IBS to boost productivity, safety and competitiveness

KUALA LUMPUR (May 11): The Malaysian Investment Development Authority (MIDA) and the Construction Industry Development Board (CIDB) believed productivity, safety and competitiveness among industry players will be enhanced with the greater adoption of Industrialised Building Systems (IBS).

“The industry’s dependency on foreign workers could be further reduced with the adoption of technology such as IBS... At the same time, IBS will contribute towards improving productivity, safety, and competitiveness of the industry players, which in turn translates into economic gains and growth,” said MIDA deputy CEO Datuk Phang Ah Tong (pictured) at the “Dialogue on Enhancing the Implementation of Industrialised Building Systems (IBS) in Malaysia” event held at MIDA’s headquarters in KL Sentral today

The half-day event focused on nurturing the local construction players towards global competitiveness through the adoption of new and relevant technology such as IBS. Some 150 delegates related to the construction industry attended the event.

MIDA provides both fiscal and non-fiscal support to encourage companies to embrace innovation and technology such as IBS. Companies that manufacture IBS components are eligible to apply for tax incentives from MIDA in the form of either pioneer status or investment tax allowance.

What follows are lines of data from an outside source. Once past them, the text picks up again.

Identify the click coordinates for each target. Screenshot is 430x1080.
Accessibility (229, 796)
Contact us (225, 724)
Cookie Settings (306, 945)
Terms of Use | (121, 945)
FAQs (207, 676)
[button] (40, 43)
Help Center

“The main incentives under the Promotion of Investment Act (PIA) 1986 are pioneer status for income tax exemption of 70% of statutory income for five years or investment tax allowance of 60% of qualifying capital expenditure incurred within a period of five years,” said Phang.

Phang added that the government has promoted IBS since 1999, but the implementation levels remained low compared with some countries such as Germany, the UK, the US and Australia.

“It has been pointed out that [the] fragmented and disconnected construction supply chain is the leading cause of [a] limited uptake to IBS… This problem calls for an improvement in communication and integration among the relevant IBS players such as designer, contractors and manufacturers, more so at the design stage,” he said. “The outlook for IBS implementation in Malaysia is bright but much work is still needed from the government to convince the contractors, manufacturers and suppliers to adopt IBS construction.”

IBS represents the adoption of construction industrialisation and the use of prefabricated components in building construction.